Tweeting and social networks are increasingly popular, but good, old e-mail continues to be a key communications tool for U.S. workers, who often use it to an extreme, according to a new report.
In the second annual Mobile Messaging Study by Osterman Research, more than 95 percent of respondents said they still check e-mail after work hours. That can lead to some potentially awkward -- if not downright dangerous -- behavior.
A large majority of the survey's respondents "continue to engage in risky and inappropriate behaviors at the same rate as last year, with 76 percent admitting to driving while texting (DWT), 78 percent admitting to checking messages in the bathroom and 11 percent admitting to doing so during an 'intimate moment,'" according to the report.
The key results are close to last year's report, both of which were commissioned by software company Neverfail, a provider of continuous availability and disaster recovery services.
Still, some changes have taken place since Osterman and Neverfail last looked at the topic. The survey found that e-mail addiction during air travel this year is down 11 percent, with just 30 percent of respondents now admitting they send e-mails from mobile devices while in flight.
Separately, Osterman specifically surveyed IT directors, managers and CIOs across a broad range of industries to explore the impact of mobile messaging on overall business processes. In these results, some 85 percent said they would be impacted by one hour of downtime of access to their mobile e-mail. Additionally, 84 percent of those responding believe that their senior managers ability to make critical, time-sensitive decisions would be affected without access to mobile e-mail.
Risky and inappropriate behaviors
The broader overall report concludes employees have either a job requirement or perceived need to be constantly available for work-related issues. But that need drives many to "risky and inappropriate behaviors," such as driving while texting and checking e-mail during important events (20 percent at weddings, 30 percent at graduations and 15 percent at funerals).
"This reliance and addiction to off-hours e-mail underscores the important role mobile messaging has taken in the business workflow," said Michael Osterman, president of Osterman Research, in a statement. "As e-mail has become integrated into mission-critical business processes, employees are feeling extraordinary pressure to be constantly available."

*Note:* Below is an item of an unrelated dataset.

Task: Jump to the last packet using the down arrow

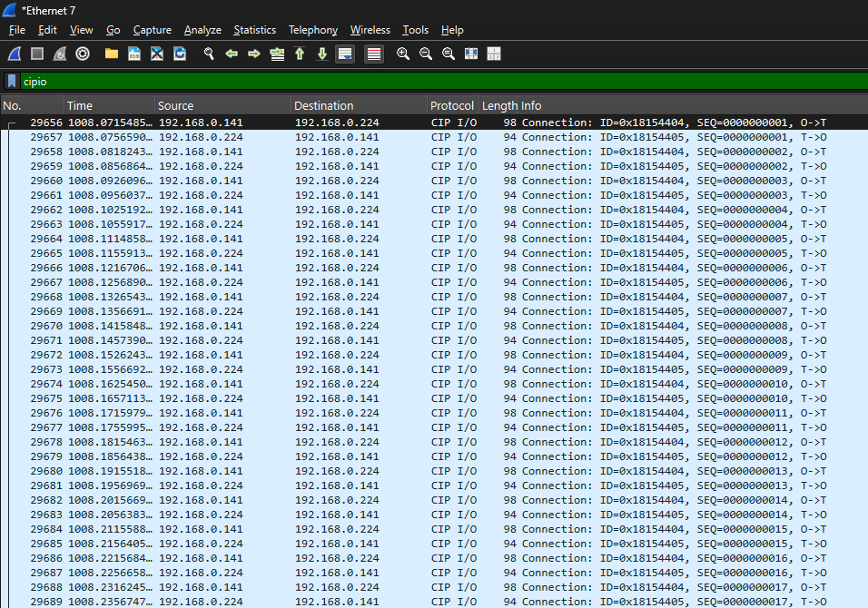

The report also noted that 79 percent of those surveyed said they have taken their work-related device with them on vacation, and more than one-third admit to hiding from friends and family in order to check e-mail on vacation. Nearly half of survey respondents admitted to traveling up to 10 miles just to check e-mail during a vacation.
The advent of mobile e-mail means users are more likely to find out about what the report calls "life changing" events via e-mail. For example, 45 percent of those surveyed said they'd received job offers via e-mail while 6 percent found out they'd lost their jobs the same way.
E-mail conveyed the death of a family member to 35 percent, the birth of a new family member to 70 percent, a request for divorce or breakup to 6 percent and a marriage proposal to 10 percent of those surveyed.